* Excerpted data *
================
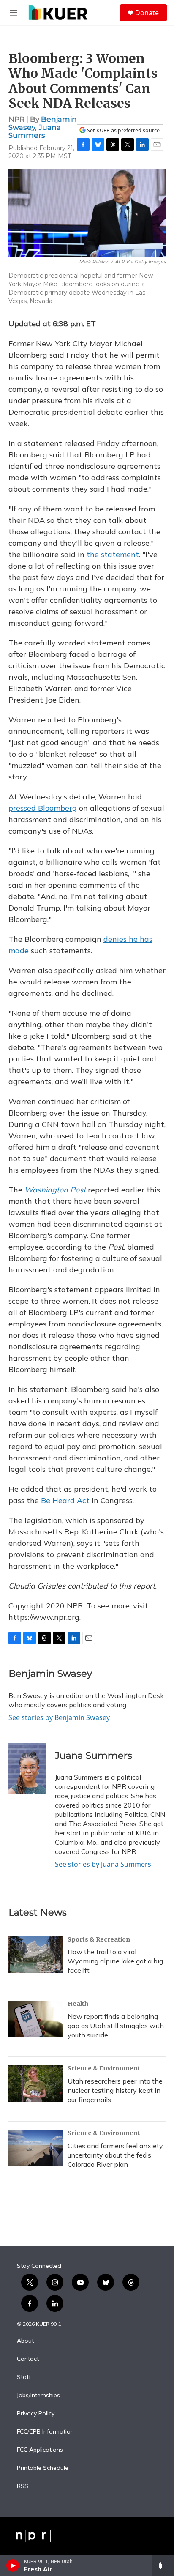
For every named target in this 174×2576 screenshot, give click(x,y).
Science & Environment (104, 2068)
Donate (147, 12)
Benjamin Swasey (50, 1673)
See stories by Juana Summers (103, 1864)
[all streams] (163, 2565)
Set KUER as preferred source (123, 130)
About (25, 2341)
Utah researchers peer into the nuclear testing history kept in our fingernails (115, 2090)
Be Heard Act (65, 1500)
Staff (24, 2377)
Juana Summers (34, 131)
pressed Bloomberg (42, 808)
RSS (22, 2486)
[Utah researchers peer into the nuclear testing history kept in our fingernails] (35, 2083)
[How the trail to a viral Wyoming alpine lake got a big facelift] (35, 1954)
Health (78, 2003)
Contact (28, 2359)
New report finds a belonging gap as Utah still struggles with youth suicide (116, 2025)
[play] (13, 2565)
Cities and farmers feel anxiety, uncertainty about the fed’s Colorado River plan (116, 2155)
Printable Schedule (42, 2468)
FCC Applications (40, 2450)
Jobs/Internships (38, 2395)
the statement (113, 554)
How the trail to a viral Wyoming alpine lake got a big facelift (115, 1960)
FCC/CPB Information (45, 2431)
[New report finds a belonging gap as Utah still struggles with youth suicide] (35, 2019)
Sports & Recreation (99, 1939)
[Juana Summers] (27, 1768)
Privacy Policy (35, 2413)
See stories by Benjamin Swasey (59, 1717)
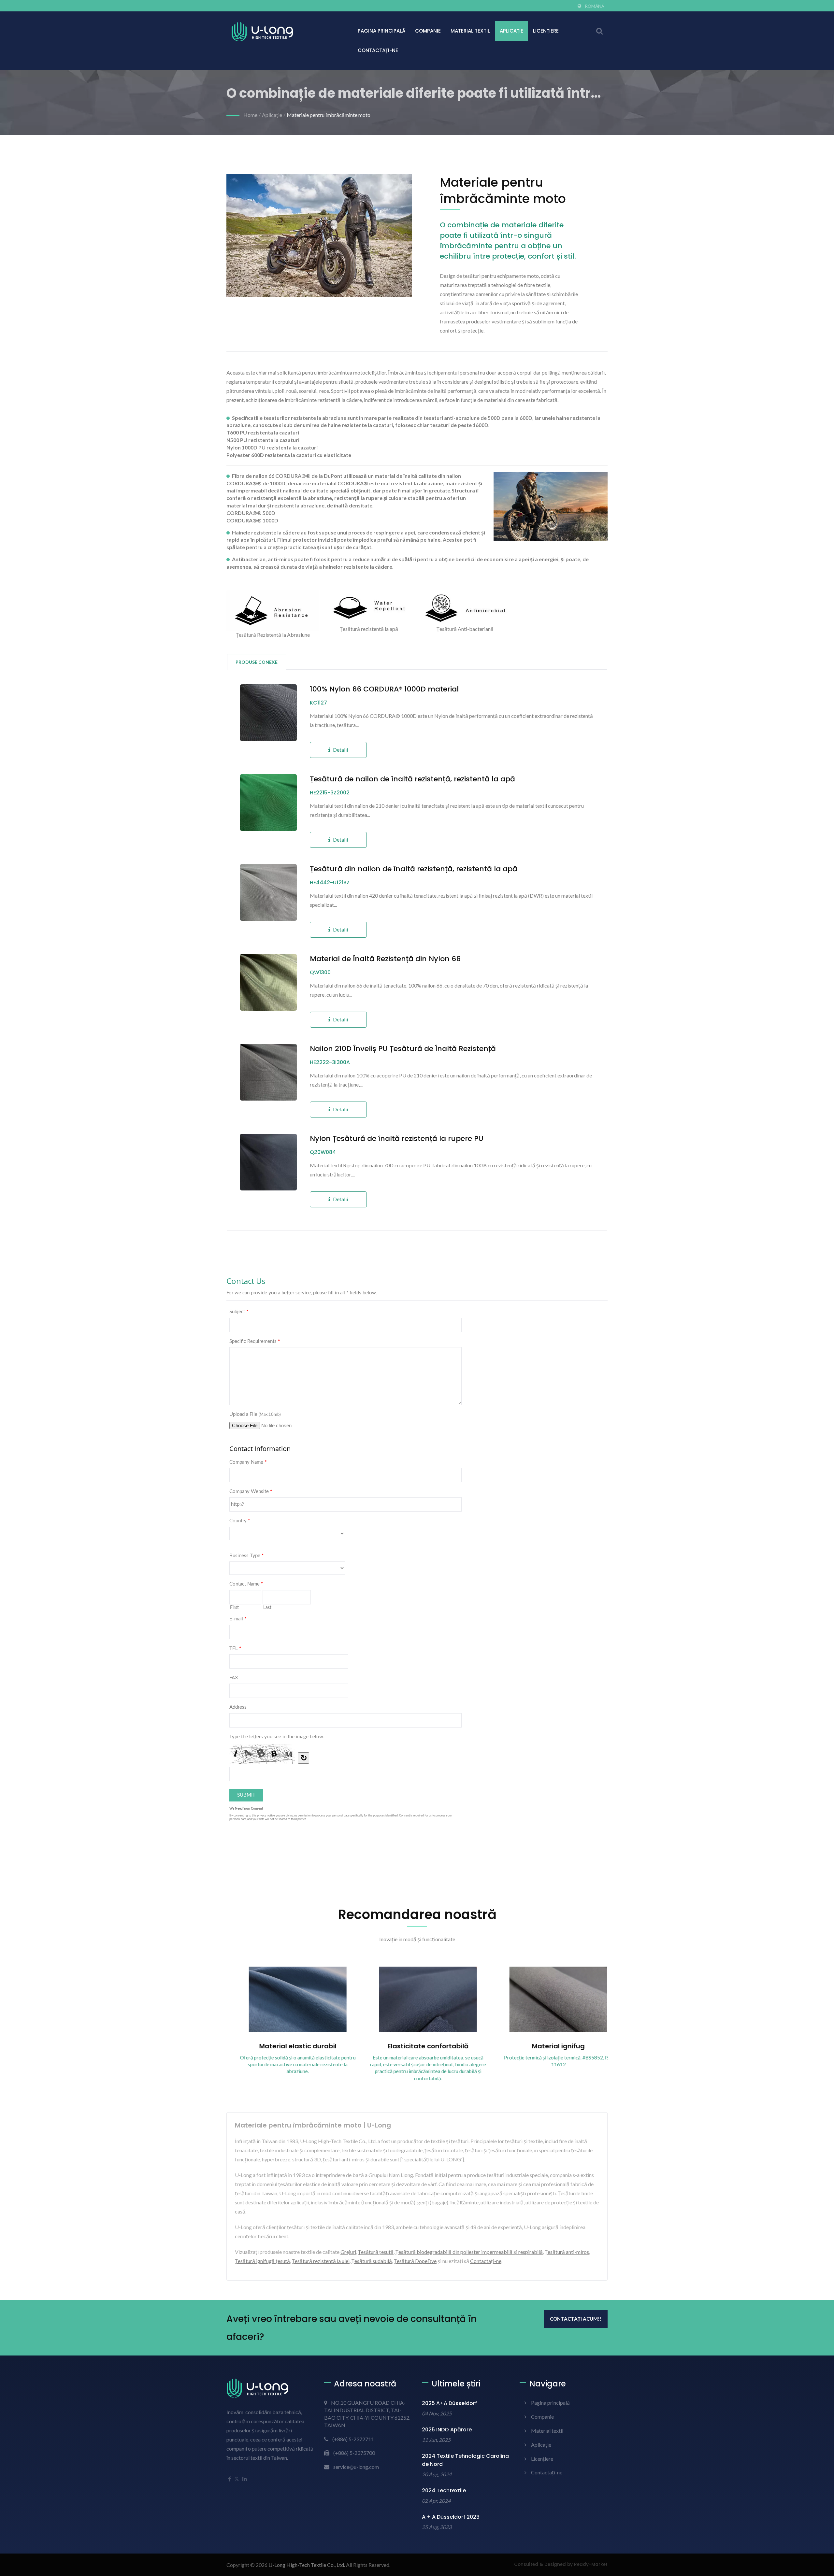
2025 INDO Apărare (447, 2429)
================
* Task brief *
Count the lines in the entries above that hold the string "Wyoming", and give that count without any other text.

* Answer *
2